*Texte extrait*:

★ ★ ★ ★ ★ ★ ★

Parmi toutes les choses qu’on apprends dans le livre de Philippe
Bouher, celle-ci: le plaisir d’être aux affaires ne se satisfait qu’à moitié du
ministère de la Justice. Peu importe. Mais il importe en revanche que la
fonction de justice ne soit plus aujourd’hui si essentielle et éclatante qu’elle
puisse comme autrefois servir de principe à l’exercice du pouvoir civil: l’État
naissant, nous disent les historiens, fut un État de justice.
De nos jours, la justice est un
peu comme les peines qu’elle inflige: elle n’aime pas trop se montrer. Ses
rituels ne servent plus à impressionner les justiciables, mais à conforter un
peu les justiciers; les plaideurs avec leurs longs tapages ayant disparu, elle
n’est plus le grand théâtre social qu’elle fut pendant des siècles.
Enveloppée d’abord dans les grisailles
d’une administration de plus en plus semblable aux autres, elle a subi ensuite
un double mouvement de repli: elle laisse échapper tout un domaine d’affaires,
et de plus en plus large, qui se règlent derrière son dos (ses prises sur
l’économique sont fragmentaires ou symboliques); en outre, elle se rabat de
plus en plus sur des fonctions «sociales» de contrôle ténu, quotidien et
ingrat.
Ce repli explique sans doute
que la justice n’intéresse plus le public que que sous sa forme aiguë: là où il
y a crime, assises, jeu de la vie et de la mort. Les juges ne sont visibles
qu’en rouge. (Encore un des points qui rend si difficile de déraciner la peine
de mort: sans le droit de tuer, la justice serait-elle autre chose qu’un
service public un pue moins efficace que les P.T.T. et moins utile certainement
que la Sécurité sociale? Le droit de tuer est la dernière marque de sa
souveraineté. Il luis permet de dépasser toutes les autres administrations de la tête.)
Ce qui m’a toujours plus dans
les articles de Philippe Boucher, ici même, c’est qu’il a cherché à ressaisir
la justice là où elle commençait à devenir invisible: il a été l’inverse d’un
chroniqueur judiciaire. L’«affaire» n’était jamais pour lui le cas singulier
qui tranche sur le quotidien; mais ce qui le révèle ou le prépare. Elle lui ouvrait
l’angle pour saisir un fonctionnement silencieux en train de se mettre en
place. Philippe Boucher voit les choses en juriste plutôt qu’en juré.
Son livre ne serait ironique
qu’à l’égard des autres, il m’intéresserait à moitié. Heureusement, il est
ironique à l’égard de lui-même. Il dit le contraire de ce que veut dire son
titre. Toutes ses analyses le soulignent: la justice n’est ni ghetto ni
forteresse; elle est fragile, perméable, et transparente, malgré ses
brouillards. Elle est «ployable à merci».
Vous dites cela, et on traduit
aussitôt: la justice est «aux ordres». Philippe Boucher dirait plutôt qu’elle
est «aux désordres». Et de ces «désordres», les «ordres» du gouvernement, ou de
la chancellerie, ne sont qu’un aspect, et sans doute pas le plus important. Ces
désordres ne sont, en effet, ni des accidents, ni des obstacles, ni des limites
de l’appareil judiciaire. Ni même des perturbations. Mais des mécanismes de
fonctionnement. La justice s’exerce par et à travers les incapacités d’un
ministre, les exigences d’un intérêt, les égarements d’un ambition.

★ ★ ★ ★ ★ ★ ★

*Données affichées*:
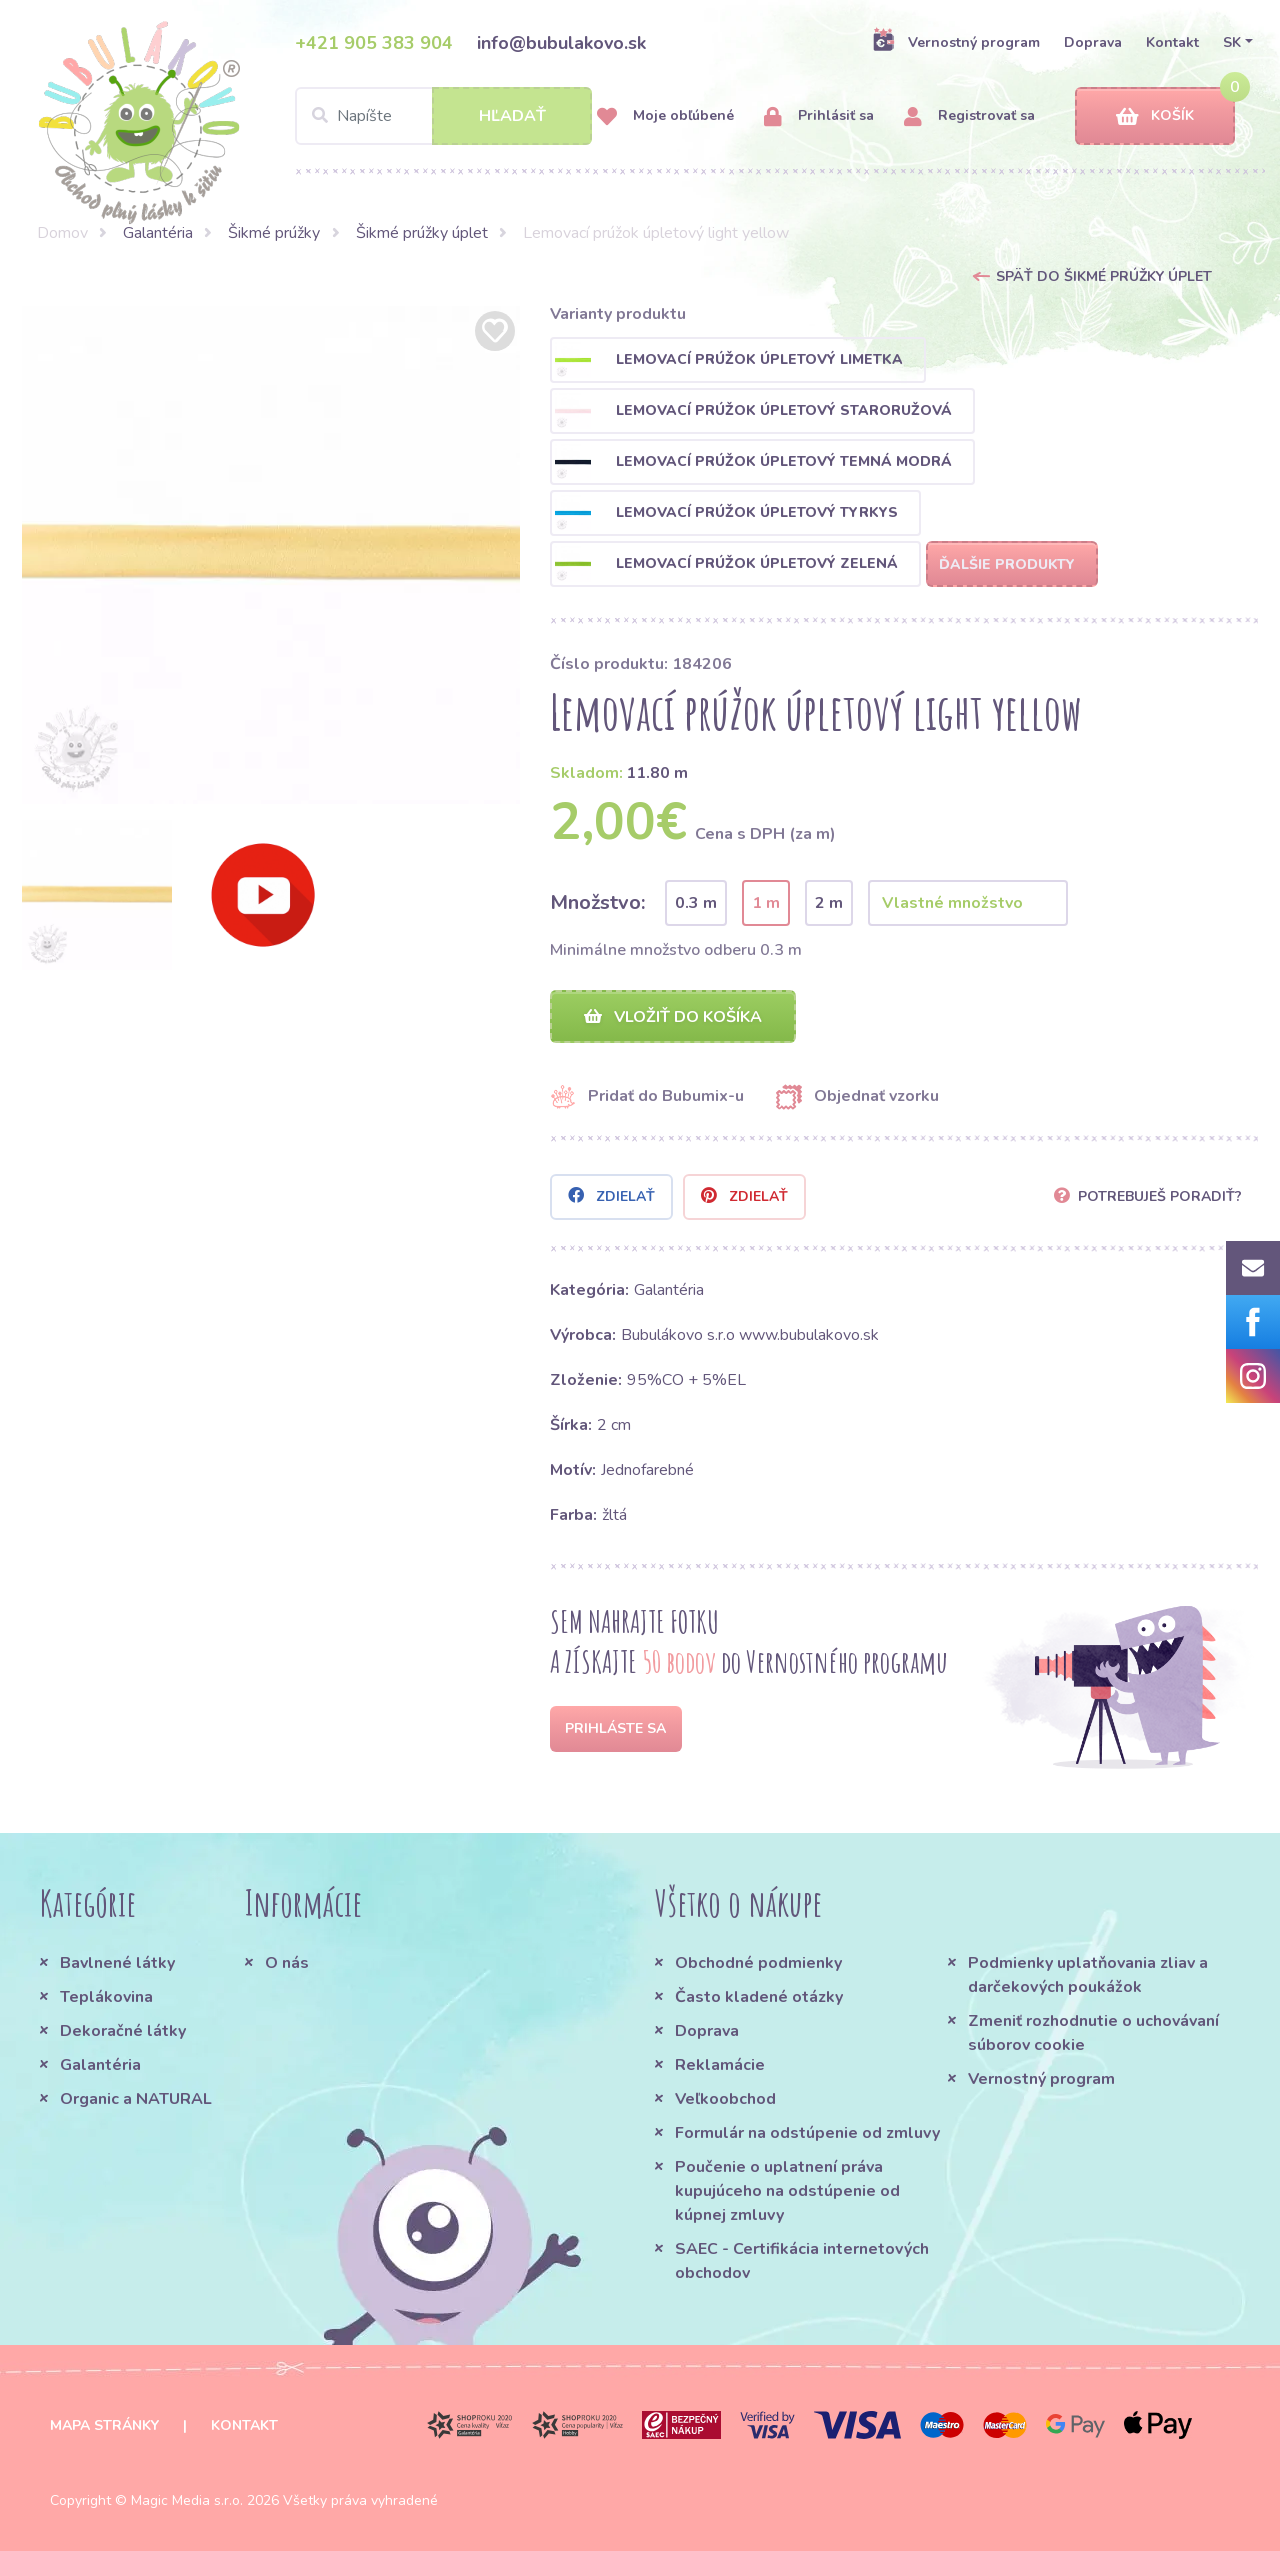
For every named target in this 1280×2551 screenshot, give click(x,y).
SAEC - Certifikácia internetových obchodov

★ ★ ★ ★ ★ ★ ★

*Consignes*:
a. Les affirmations (i), (ii) et (iii) concordent-elles avec le texte sur la justice ? Pour chacune, répondez par oui ou non et citez les mots du texte qui tranchent.
(i) D’après les historiens, l’État naissant fut un État de justice.
(ii) Aujourd’hui, les rituels de la justice servent à impressionner les justiciables.
(iii) Philippe Boucher voit les choses en juré plutôt qu’en juriste.
b. Selon le texte sur la justice, quelle est la dernière marque de la souveraineté de la justice ?
c. Poursuivez le texte sur la justice à partir de l’endroit où il s’arrête.

*Réponses*:
a.
(i) Oui : « l’État naissant, nous disent les historiens, fut un État de justice. »
(ii) Non : « Ses rituels ne servent plus à impressionner les justiciables, mais à conforter un peu les justiciers »
(iii) Non : « Philippe Boucher voit les choses en juriste plutôt qu’en juré. »

b. Le droit de tuer.

c.
Philippe Boucher dresse
beaucoup de portraits. Ils ne font pas penser à Saint-Simon (évidemment), mais
à Tinguely: on croit voir une de ces immenses machineries, pleines de rouages
impossibles, de rubans qui n’entraînent rien et d’engrenages qui font la
grimace: toutes ces choses qui «ne marchent pas» font finalement que «ça
marche».
Mais, dans ce jeu des
désordres, les humeurs des juges ne sont pas la part essentielle. Il y a,
autour ou à l’intérieur de l’appareil judiciare, des plages entières qui sont
aménagées pour que le désordre y produise ses effets utiles. Et Le Ghetto judiciare montre, d’une façon,
je crois, remarquable, que ce ne sont pas des tolérances ou des relâchements,
mais des pièces du mécanisme. Ainsi, le principe de l’opportunité des
poursuites, qui donne le droit étonnant d’ouvrir ou de fermer les yeux au gré
d’éléments étrangers à la loi. Ainsi, l’autonomie bien connue de la police, qui
découpe à l’avance (quand elle ne le façonne pas) ce qui doit constituer
l’objet de l’intervention judiciaire. Ainsi les mesures d’expulsion et de refoulement,
qui exercent sur cette frange importante qu’est la population immigrée, une
sorte de justice parallèle (elle a même à Arenc sa prison parallèle).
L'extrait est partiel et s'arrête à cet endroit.